Can demo placement be tuned as a task-specific hyperparameter?

This explores whether demo placement — position and ordering — behaves like a tunable knob you set per task. The corpus says yes, and more strongly than you'd expect: placement isn't a minor formatting choice, it's a lever with measurable, sometimes dramatic effects. The most direct evidence is that moving an *identical* block of demonstrations from the start of a prompt to the end can swing in-context-learning accuracy by up to 20% and flip nearly half the model's predictions How much does demo position alone affect in-context learning accuracy?. The content didn't change — only the position. That's the signature of a real hyperparameter: same input, different result depending on a setting you control.

But placement isn't one knob, it's two. Position (where the demos sit) is distinct from *order* (the sequence within the demo block), and the corpus shows order is tunable too — and tunable without hand-labeling difficulty. Sparsity-Guided Curriculum In-Context Learning uses the model's own last-layer activation sparsity to rank demonstrations from harder to easier, then arranges them in that curriculum, yielding solid gains across diverse tasks with no external difficulty labels Can representation sparsity order few-shot demonstrations effectively?. So you can let the model's internal signal pick the ordering automatically — which is exactly what 'tune it as a hyperparameter' should mean in practice: a setting you can search over or derive, not guess.

Here's the part that answers the 'task-specific' half of your question.

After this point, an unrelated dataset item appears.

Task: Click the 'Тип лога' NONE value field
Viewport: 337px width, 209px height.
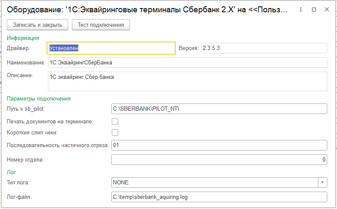Action: click(x=214, y=182)
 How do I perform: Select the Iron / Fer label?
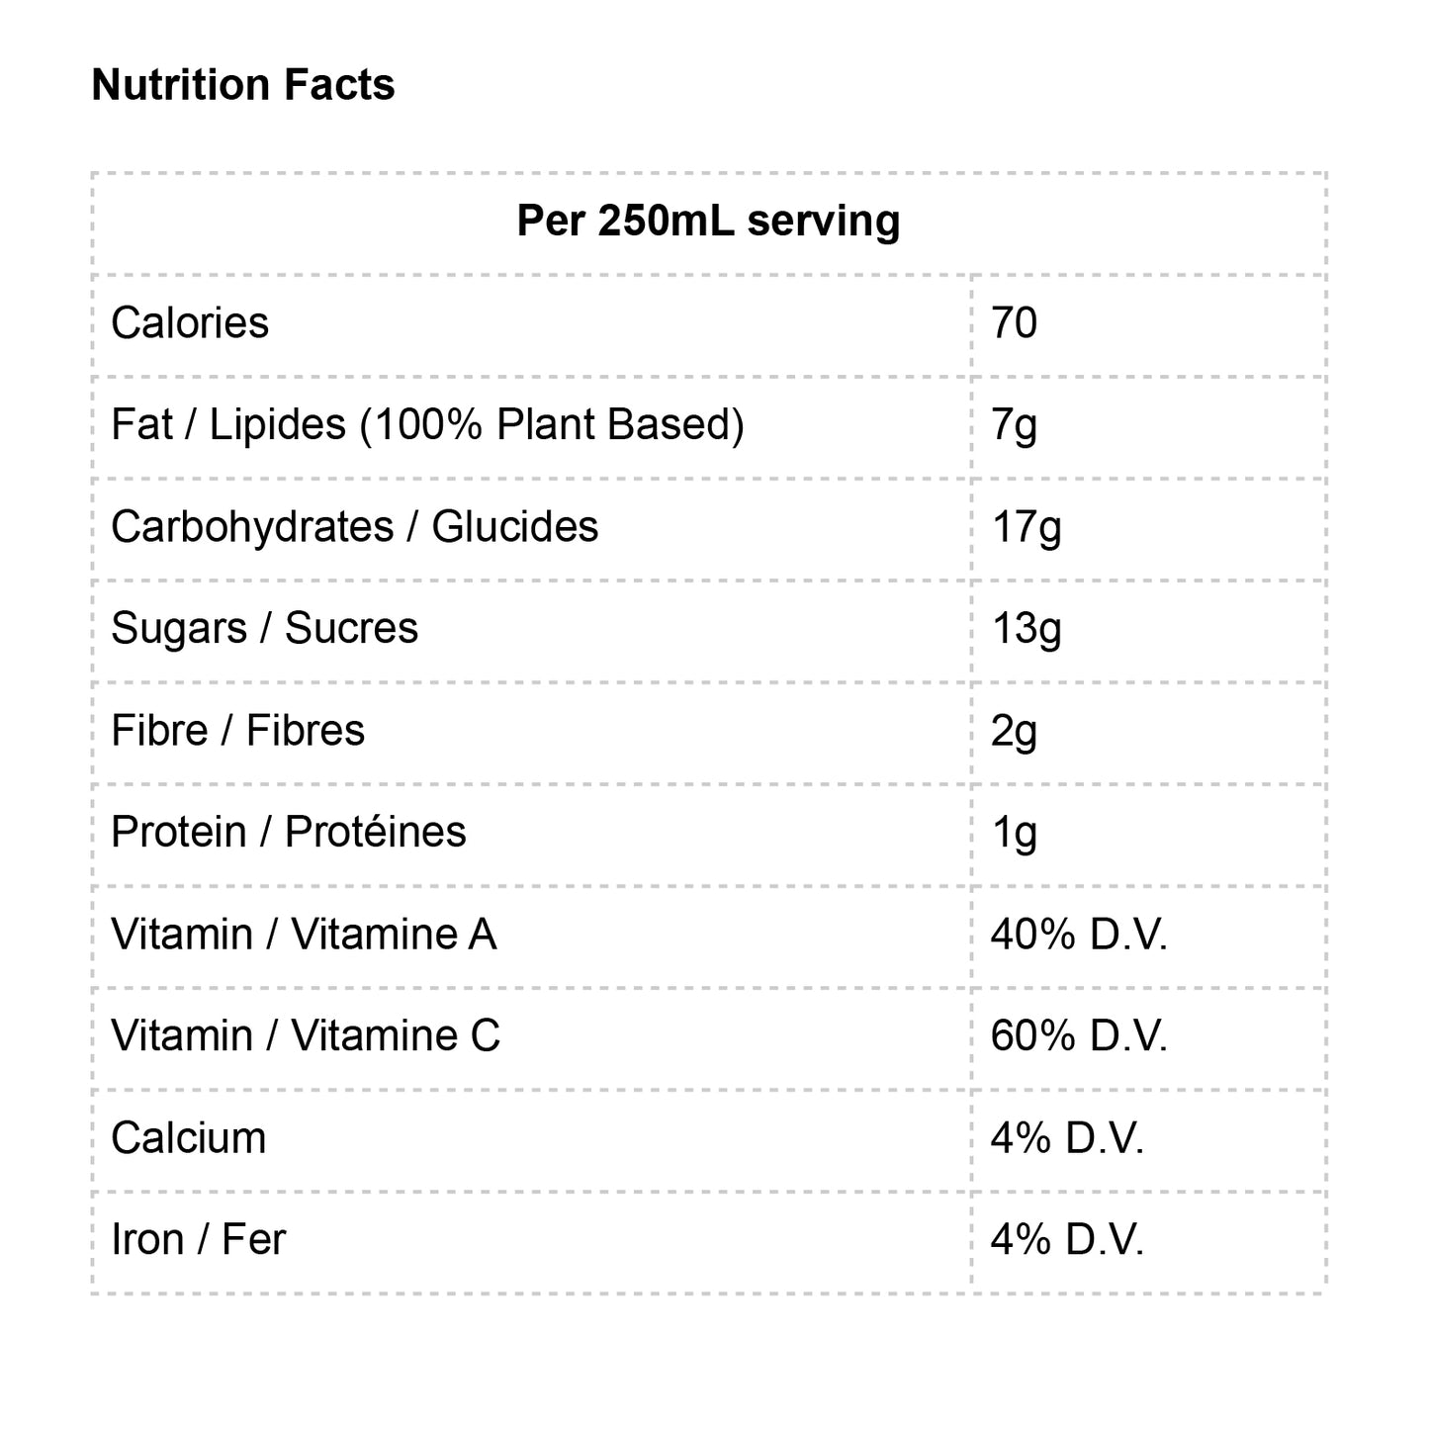198,1240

The same corpus repeatedly finds that the *right* ordering depends on the task type, so a single fixed placement policy won't be optimal everywhere. Omni-Thinker shows training structured tasks before creative ones (a sequencing choice at the data level) prevents entropy collapse and beats joint training by 6.2% — but the benefit comes precisely from matching the schedule to how each domain's entropy behaves Does training order reshape how models handle different task types?. Preference tuning tells the same story from another angle: the same intervention reduces diversity in code but *increases* it in creative writing, because each domain rewards different things Does preference tuning always reduce diversity the same way?. The lesson that carries over to demo placement: ordering effects are domain-dependent, so the optimal setting is task-specific by nature — which is the whole premise of treating it as a per-task hyperparameter rather than a universal default.

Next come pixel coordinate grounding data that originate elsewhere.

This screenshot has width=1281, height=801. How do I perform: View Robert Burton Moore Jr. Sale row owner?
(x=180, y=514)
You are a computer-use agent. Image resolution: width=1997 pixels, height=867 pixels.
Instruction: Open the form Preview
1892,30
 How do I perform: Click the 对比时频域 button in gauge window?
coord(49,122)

There's a deeper, slightly unsettling reason placement matters so much: a lot of what demonstrations 'teach' may be format and output-space, not task understanding. Models trained on semantically empty or even deliberately wrong instructions perform almost identically to those given correct ones — what transfers is knowledge of the output space, not the meaning Does instruction tuning teach task understanding or output format?. If demos work largely by anchoring format and steering the model toward a region of output space, then *where and in what order* you place them — what the model sees last, what primes it first — is doing real mechanical work, which is exactly why position can flip half the predictions.

The thing you might not have known you wanted to know: placement tuning rhymes with a broader pattern in the corpus of treating *structure* as the tunable thing rather than weights. Self-adaptive models compose task-specific expert vectors at inference time Can models dynamically activate expert skills at inference time?, and multi-task systems get isolated, task-specific parameter regions Can isolating task-specific parameters prevent multi-task fine-tuning interference?. Demo placement is the cheapest member of that family — no training, no weight surgery, just rearranging the prompt — yet it sits on the same principle: per-task configuration, applied at inference, with effects large enough to take seriously.